Three weeks before the Sarawak legislative assembly was dissolved to pave the way for the 11th state election, the news broke that Tan Sri Adenan Satem’s administration had revoked the gazettement of land earmarked for the Baram Dam.

The announcement brought great relief to the indigenous peoples who would have been uprooted by the massive project covering an area 1.5 times the size of Kuala Lumpur, and was hailed as a victory for their five-year battle for survival.

For the 20,000 people in 26 villages that would have had to make way for the dam, the project was nothing short of a calamity.

At the height of the campaign to stop the Baram Dam, Save Rivers chairman Peter Kallang wrote on a community blog: “For us who are the directly and adversely affected parties, no one can blame us in thinking that this is a calculated, intentional and purposeful manoeuvre to wipe out our races.”

The villagers were so vehemently against the development that they mounted a blockade for an unprecedented 29 months against the mega-dam, which was expected to produce 1,200mw of electricity, which would add one third more to the current capacity in Sarawak.

At 3,600mw, the current installed capacity is hugely in excess of demand, which stands at around 1,700mw to 1,800mw, according to a Financial Times report in August last year. To utilise the spare capacity, the state has signed up a string of smelting companies at its Samalaju Industrial Park, offering cheap power as an incentive to draw energy-intensive industries. But demand is expected to surge over the next decade, and the long-term plan is to expand installed capacity to 12,000mw by 2035.

In the process, Sarawak’s indigenous peoples can expect more episodes that will mimic their experience with the Baram development.

The stand-off between the authorities and the indigenous peoples highlights the problems of a top-down development approach that does not meet the needs of the local communities that are asked to make way for a larger economic agenda.

It is a cruel irony that developing large dams almost never translates into access to electricity for the affected or upland river communities, the Earth Island Journal points out. It is simply too expensive to step down power generated from large-scale electricity projects for rural or semi-urban communities.

For example, villages that were displaced for the construction of the Batang Ai and Bakun dams do not have access to this energy, the US-based journal notes.
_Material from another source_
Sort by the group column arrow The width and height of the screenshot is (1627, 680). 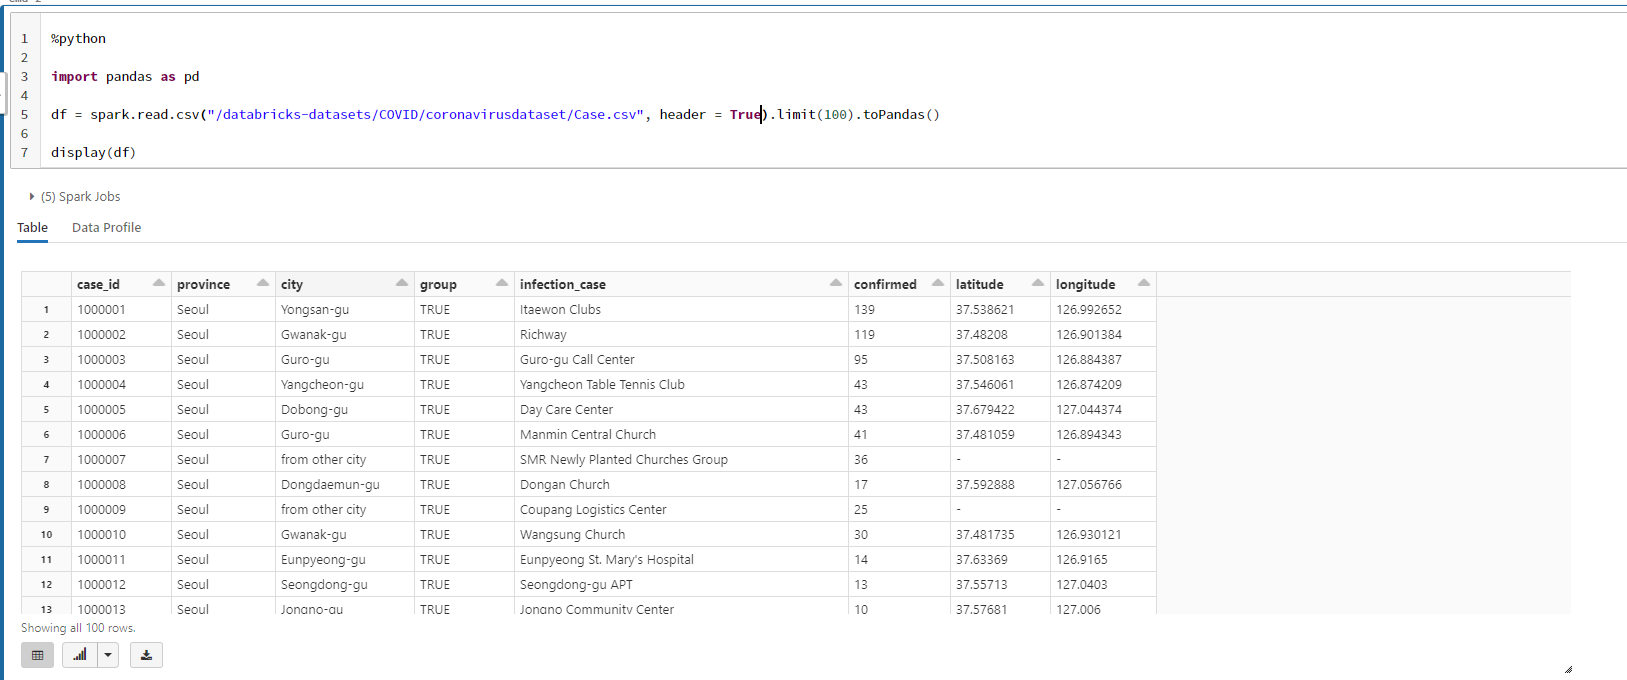pos(501,283)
They are powered by polluting diesel generators managed by a subsidiary of Sarawak Energy Bhd.

Yet, research on energy options for Sarawak conducted by the Renewable and Appropriate Energy Laboratory (RAEL) at the University of California in Berkeley shows that small-scale, community-based energy systems cost less, empower rural communities and do not result in the widespread destruction of rainforests.
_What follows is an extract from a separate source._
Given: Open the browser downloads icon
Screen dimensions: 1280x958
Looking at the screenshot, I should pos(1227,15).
At Lepo Gah Tanjung Tepalit, which is one of the 26 villages in the Baram Dam area, villagers are installing a micro-hydro system and solar power system that will address their energy needs through clean, renewable technology, the journal reports.

The bitter experience of villagers who had been resettled in Sungai Asap to make way for the Bakun Dam in 1998 stands as an important lesson for the people in the Baram area.
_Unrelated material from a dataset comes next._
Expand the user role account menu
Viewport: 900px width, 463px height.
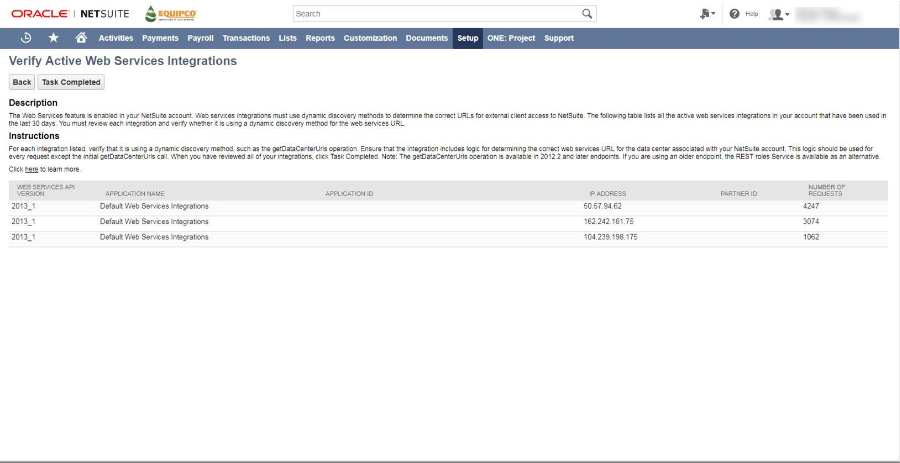click(x=778, y=14)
More than 15 years later, these families are still struggling to make a living and Sungai Asap has been declared a resettlement disaster, says the journal.

“The 10 acres of farmland per family that the communities were promised turned out to be three acres of often rocky, infertile and sloping land located a half day’s journey away from their new homes. Meanwhile, the dam has polluted the Balui River, poisoning their water source and killing the fish they depended on for food and income.

“The resettlement site is surrounded by oil palm plantations and the people no longer have access to their former hunting grounds … Life before resettlement had been isolated, to be sure, but the Bakun communities were able to farm, fish, hunt and feed their families, and make a living. Their quality of life has dramatically declined,” the journal states.

All around the world, there is a long history of conflict between proponents of rapid development and self-sufficient local communities that stand in the way. The struggle may be coming to a head in current times as the scale of resource depletion pushes more affected communities to the brink, forcing them to defend their living spaces or die trying.

Since the 1980s, attempts have been made to improve outcomes by seeking a participatory approach to development, but the results may be mixed unless imbalances in the underlying power relationships are effectively addressed.

While participatory development implies that projects are “determined by actual needs, grounded in local realities and shaped by those who will be impacted by them”, as British researcher Anna Colom writes in the Guardian, there are many constraints that can prevent local actors from playing a meaningful part in the process.

Among other things, a question that may arise is, “Can those needing assistance be in the principal driver’s seat?” Also, a major critique is that development practitioners are almost never passive facilitators. They own the tools, choose the topics and ultimately shape and direct the processes.

Locally, ample evidence exists of non-transparent, top-down decision making in the management of the public consultation process. In the Bakun Dam project, for example, when the environmental impact assessment report was initially released in March 1995, the document was only available in three towns in Sarawak.

Interested persons were given an hour to browse through the 318-page report. No photocopying was allowed, but copies could be bought at RM150 each. Following protests by environmentalists, two copies were made available for viewing in Kuala Lumpur, but crucial appendices were missing from the document.

For participatory development to be meaningful, therefore, power relations must be fundamentally relooked. This involves being ready to examine our assumptions about what kind of development is appropriate for the people in whose name change is being brought about.

That willingness may make the difference between having the indigenous peoples as guardians of our forests for posterity or turning them into squatters on their own land.